Currently, a Faculty Leadership Group on Artificial Intelligence is working to define a principled, evidence-based strategy on AI.
Dartmouth’s staff is already utilizing AI to:
- Facilitating student access to AI-enhanced personalized career pathways, career coaching using Claude, including using AI services to evaluate job offers; articulating their strengths, interests, goals, and values; and refining resumes and cover letters;
- connecting students with applied learning events through AWS Skills to Jobs, designed in collaboration with employers to build industry-aligned skills;
- collaborating on student-led programs to create a culture of innovation and ethical use on campus and provide career readiness; and
- granting Dartmouth students access to learning and networking opportunities hosted by Anthropic.
“As the workplace evolves and technology accelerates change, employers are seeking individuals who pair technical fluency with strong communication and problem-solving skills,” said Joe Catrino, executive director of DCCD.

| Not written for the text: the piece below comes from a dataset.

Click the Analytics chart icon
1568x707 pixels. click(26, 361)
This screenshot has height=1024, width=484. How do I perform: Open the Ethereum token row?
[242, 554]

Across Dartmouth’s schools, findings already include key results in medical education, energy and the environment, computational social science, cybersecurity, and mental health and well-being.
• Geography professor Justin Mankin’s team uses climate models to connect greenhouse gas emissions to extreme weather
• The Polarization Research Lab, co-founded by government professor Sean Westwood, analyzes public opinion data to study political polarization and online misinformation.
• Engineering professor Peter Chin’s lab is developing a learning algorithm and training framework to predict and defend against future cyberattacks.
• Through the Center for Technology and Behavioral Health, Dartmouth is a leading partner in the National Science Foundation-funded AI Research Institute on Interaction for AI Assistants, spearheading research on AI-powered devices and wearables to support digital interventions for addiction, behavioral, and mental health disorders.
• Through its Center for Precision Health and Artificial Intelligence, Dartmouth is also building AI tools to improve diagnostic accuracy and personalize treatments, especially in cancer care.
Dartmouth will use Amazon Bedrock to build custom AI applications for campus operations and student services, with AWS’s Digital Innovation Team providing direct support using their “working backwards” methodology. Comprehensive training and support are also scheduled.
“AWS is looking forward to empowering Dartmouth, in partnership with Anthropic, as they continue to approach AI ethically, strategically, and securely to provide transformational student experiences and operational excellence,” added Kim Majerus, vice president of global education and U.S. state and local government at Amazon Web Services.